= Beginning of Section =
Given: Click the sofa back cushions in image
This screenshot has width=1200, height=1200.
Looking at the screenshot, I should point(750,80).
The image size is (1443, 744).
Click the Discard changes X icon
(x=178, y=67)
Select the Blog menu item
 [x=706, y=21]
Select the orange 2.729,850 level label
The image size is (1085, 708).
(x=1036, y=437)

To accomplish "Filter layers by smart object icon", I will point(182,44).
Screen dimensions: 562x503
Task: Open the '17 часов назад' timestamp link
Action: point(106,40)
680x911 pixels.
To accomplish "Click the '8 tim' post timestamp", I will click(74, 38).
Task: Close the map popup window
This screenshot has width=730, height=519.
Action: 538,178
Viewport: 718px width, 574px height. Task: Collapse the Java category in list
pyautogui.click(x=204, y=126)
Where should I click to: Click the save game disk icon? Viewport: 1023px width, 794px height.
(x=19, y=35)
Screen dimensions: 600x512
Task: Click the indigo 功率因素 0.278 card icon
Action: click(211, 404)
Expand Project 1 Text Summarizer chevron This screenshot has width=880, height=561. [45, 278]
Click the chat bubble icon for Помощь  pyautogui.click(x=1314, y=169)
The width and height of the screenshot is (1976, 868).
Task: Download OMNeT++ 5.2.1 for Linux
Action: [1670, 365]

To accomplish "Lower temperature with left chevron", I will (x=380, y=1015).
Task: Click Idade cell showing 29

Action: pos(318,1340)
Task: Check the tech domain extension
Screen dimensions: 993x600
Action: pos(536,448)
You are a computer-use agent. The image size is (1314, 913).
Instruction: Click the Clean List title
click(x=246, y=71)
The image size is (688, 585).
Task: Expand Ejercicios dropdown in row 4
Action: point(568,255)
= End of Section =
* Work to be completed *
Your job is to write out the data exactly as it stands.

* Task output *
Given: Click the sofa back cushions in image
This screenshot has width=1200, height=1200.
Looking at the screenshot, I should point(750,80).
The image size is (1443, 744).
Click the Discard changes X icon
(x=178, y=67)
Select the Blog menu item
 [x=706, y=21]
Select the orange 2.729,850 level label
The image size is (1085, 708).
(x=1036, y=437)

To accomplish "Filter layers by smart object icon", I will point(182,44).
Screen dimensions: 562x503
Task: Open the '17 часов назад' timestamp link
Action: point(106,40)
680x911 pixels.
To accomplish "Click the '8 tim' post timestamp", I will click(74, 38).
Task: Close the map popup window
This screenshot has width=730, height=519.
Action: 538,178
Viewport: 718px width, 574px height. Task: Collapse the Java category in list
pyautogui.click(x=204, y=126)
Where should I click to: Click the save game disk icon? Viewport: 1023px width, 794px height.
(x=19, y=35)
Screen dimensions: 600x512
Task: Click the indigo 功率因素 0.278 card icon
Action: click(211, 404)
Expand Project 1 Text Summarizer chevron This screenshot has width=880, height=561. [45, 278]
Click the chat bubble icon for Помощь  pyautogui.click(x=1314, y=169)
The width and height of the screenshot is (1976, 868).
Task: Download OMNeT++ 5.2.1 for Linux
Action: [1670, 365]

To accomplish "Lower temperature with left chevron", I will (x=380, y=1015).
Task: Click Idade cell showing 29

Action: pos(318,1340)
Task: Check the tech domain extension
Screen dimensions: 993x600
Action: pos(536,448)
You are a computer-use agent. The image size is (1314, 913).
Instruction: Click the Clean List title
click(x=246, y=71)
The image size is (688, 585).
Task: Expand Ejercicios dropdown in row 4
Action: point(568,255)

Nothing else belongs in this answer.